Requirement: Return, with no changes, the stretch of the records from the line that contains "You are a computer-use" through the final line, including both of those lines.

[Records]
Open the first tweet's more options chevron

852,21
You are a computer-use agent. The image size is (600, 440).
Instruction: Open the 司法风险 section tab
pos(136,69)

Written answer:
You are a computer-use agent. The image size is (600, 440).
Instruction: Open the 司法风险 section tab
pos(136,69)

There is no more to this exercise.